----- TEXT SEGMENT -----

Security + privacy regulations in the European Union

The EU leads global privacy and security regulation, and it's accelerating. GDPR (Regulation 2016/679) applies extraterritorially to any service offered to EU residents — your solo SaaS from Sydney is in scope the moment a French customer signs up. Penalties theoretically reach 4% of global revenue or €20M, whichever is higher; in practice, Data Protection Authorities have been willing to warn small-business first-time offenders rather than fine immediately. The EU AI Act (Regulation 2024/1689) entered force August 2024 with a phased enforcement schedule. Prohibitions hit February 2025. General-Purpose AI (GPAI) obligations hit August 2025. High-risk system requirements and most downstream-use obligations hit August 2026 — that's the big wave for AI-built apps. Full administrative-penalty enforcement is being phased in through 2027, with fines up to 7% of global turnover for prohibited-AI violations. The Cyber Resilience Act requires CE marking for digital products sold in the EU by 2027 — every SaaS, every IoT device, every library released commercially. NIS2 Directive extends cybersecurity obligations to 'essential' and 'important' entities across most industries. DORA (Digital Operational Resilience Act, in force January 2025) imposes strict operational-resilience requirements on financial services and their critical third-party providers (which means your B2B SaaS if you sell to EU banks). For a startup, the pragmatic priority is GDPR compliance first (weekend of work with templates), then EU AI Act readiness if you ship AI features (model card + human-oversight docs), then ISO 27001 when selling to EU enterprise.

-----

GOAL OF THE EXERCISE:
Answer these questions using the text on EU security and privacy regulations:
(a) In what month and year did the EU AI Act enter force?
(b) What is the theoretical maximum penalty under GDPR?
(c) Which sector, along with its critical third-party providers, is subject to DORA's operational-resilience requirements?
The lines have no part in any work on the text.

----- DATASET CONTENT -----

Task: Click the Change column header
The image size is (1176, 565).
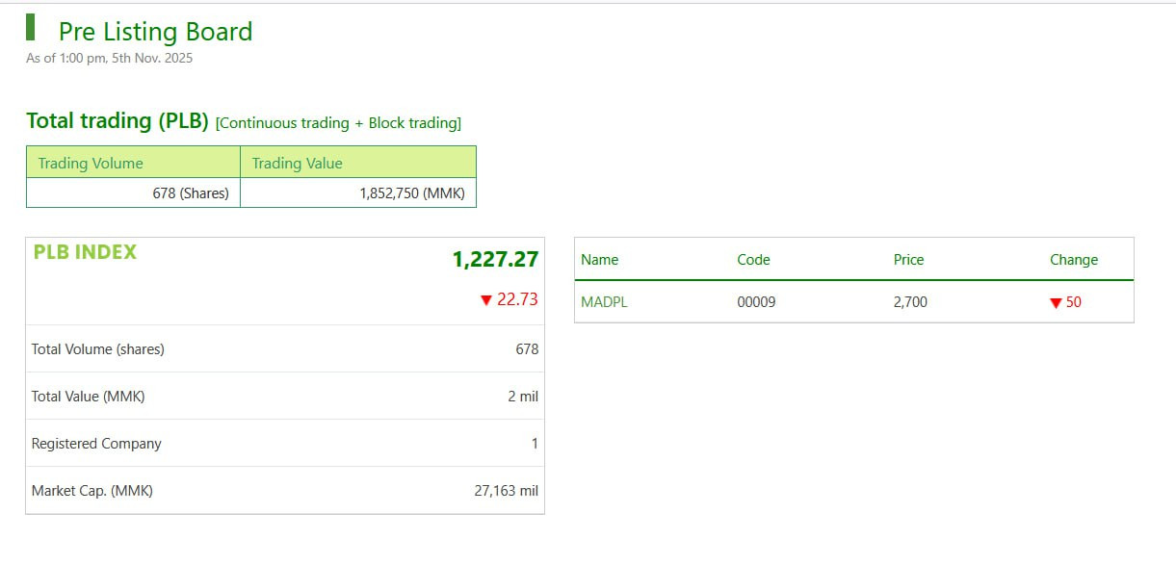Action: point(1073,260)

-----
----- DATASET CONTENT -----

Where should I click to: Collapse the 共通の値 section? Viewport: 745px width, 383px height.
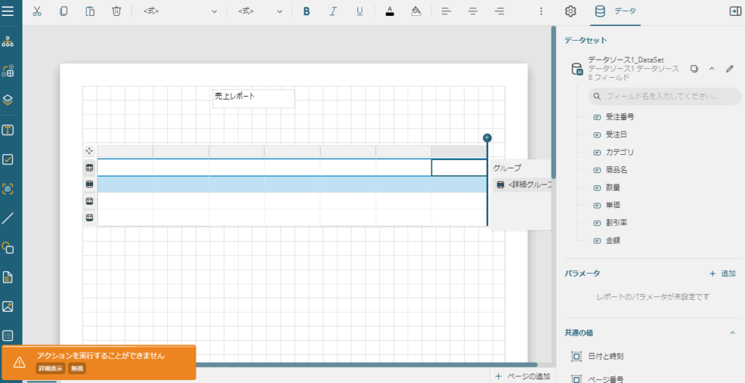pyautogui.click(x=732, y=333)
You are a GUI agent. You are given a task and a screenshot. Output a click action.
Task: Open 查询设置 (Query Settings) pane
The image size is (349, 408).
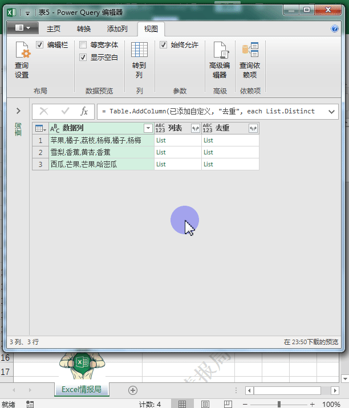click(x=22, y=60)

-----
----- DATASET CONTENT -----

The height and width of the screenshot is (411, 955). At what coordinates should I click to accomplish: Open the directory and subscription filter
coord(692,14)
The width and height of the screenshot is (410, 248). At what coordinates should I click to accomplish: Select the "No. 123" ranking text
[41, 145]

-----

RESULT OF THE TASK:
(a) August 2024
(b) 4% of global revenue or €20M, whichever is higher
(c) Financial services